▶ Problem to solve:
Retype each record exactly; no pictures.

··· Data under study ···

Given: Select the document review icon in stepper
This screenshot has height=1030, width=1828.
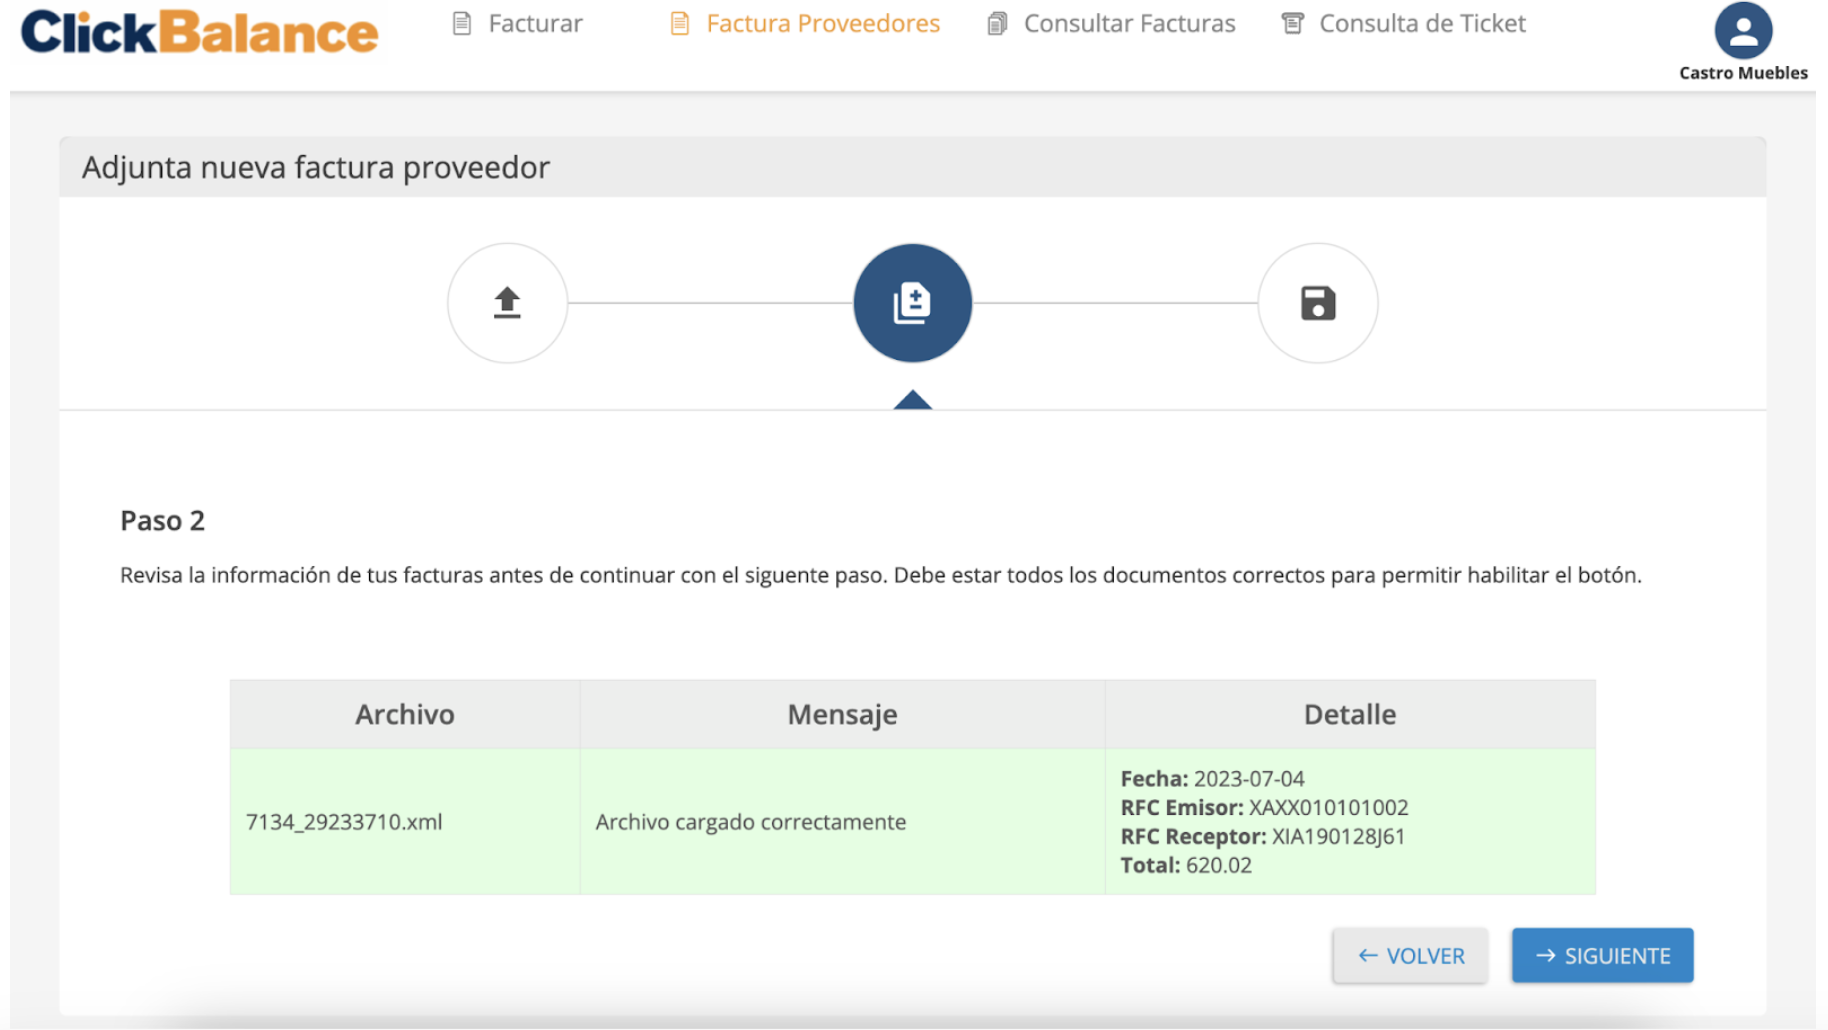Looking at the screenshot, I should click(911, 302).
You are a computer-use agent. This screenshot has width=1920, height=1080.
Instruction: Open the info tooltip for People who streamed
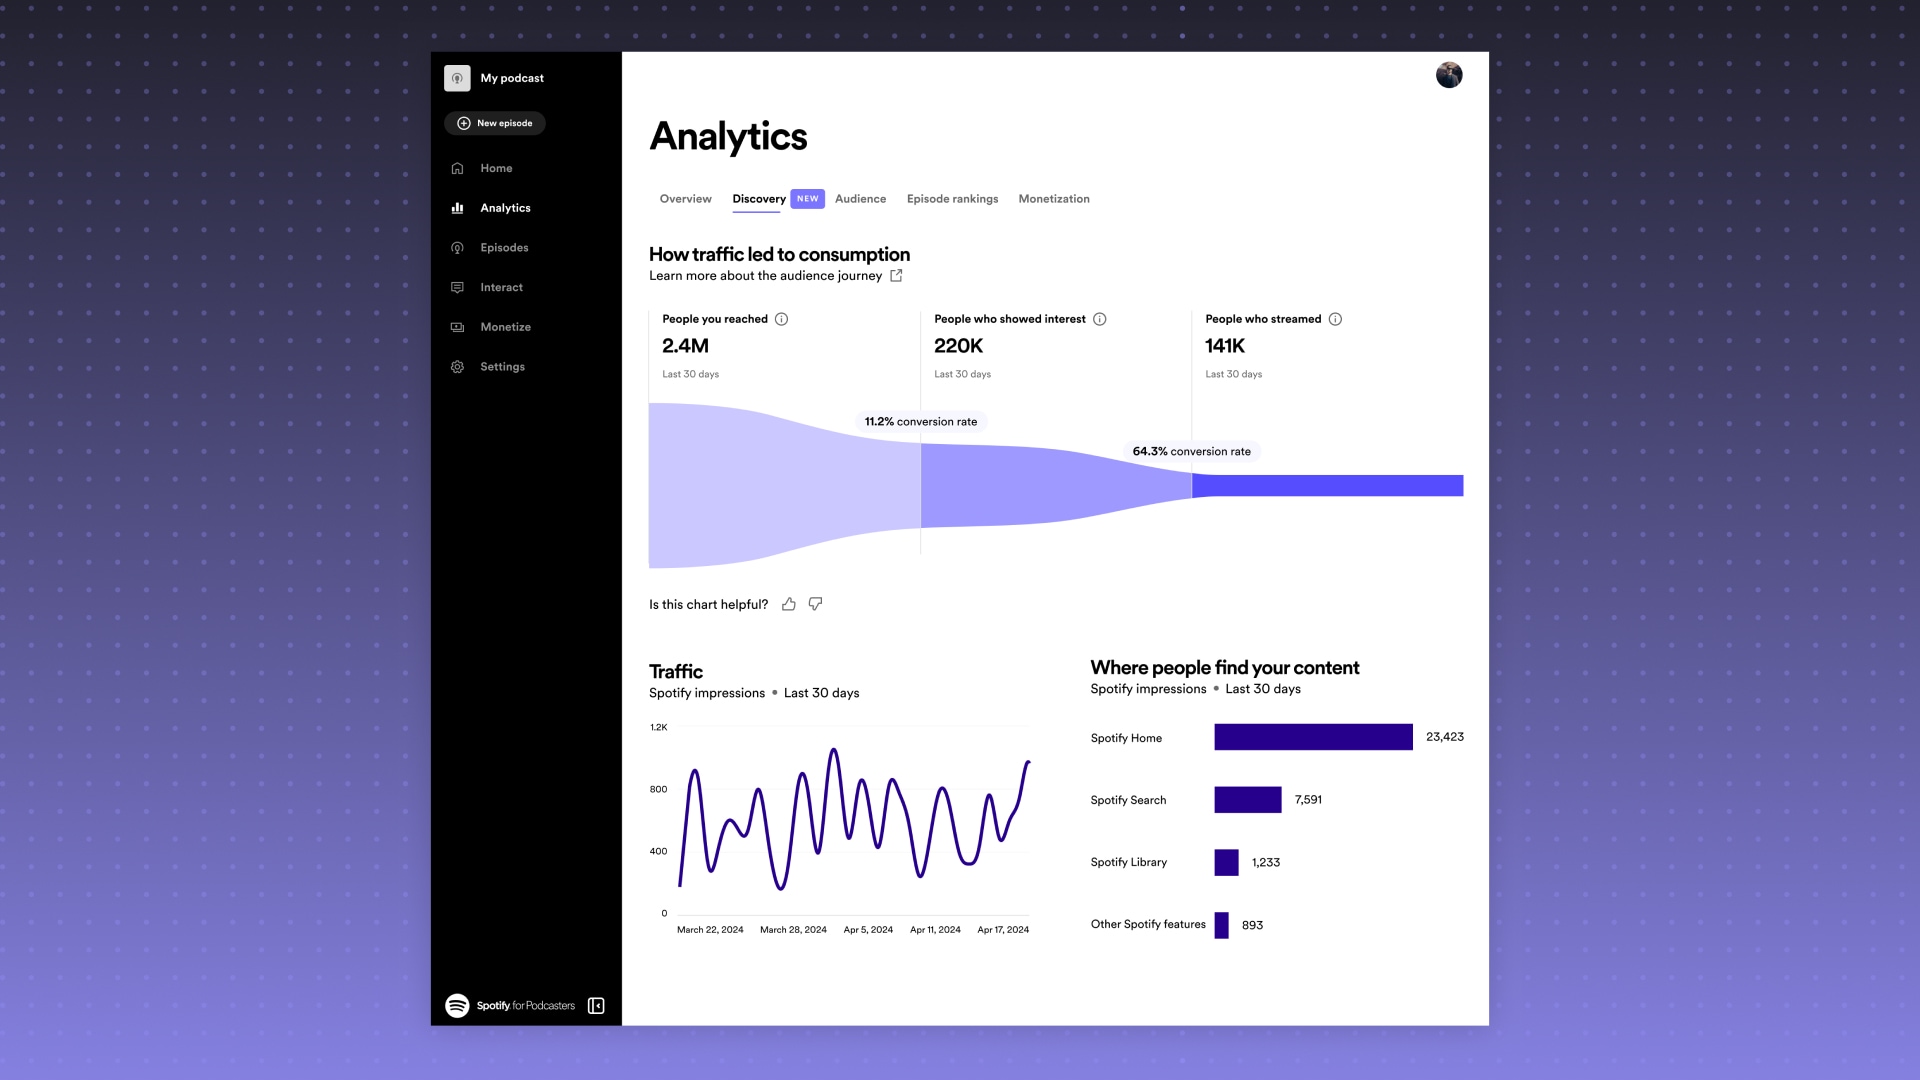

···

▶ Solution to this problem:
Given: Select the document review icon in stepper
This screenshot has height=1030, width=1828.
Looking at the screenshot, I should click(911, 302).
You are a computer-use agent. This screenshot has width=1920, height=1080.
Instruction: Open the info tooltip for People who streamed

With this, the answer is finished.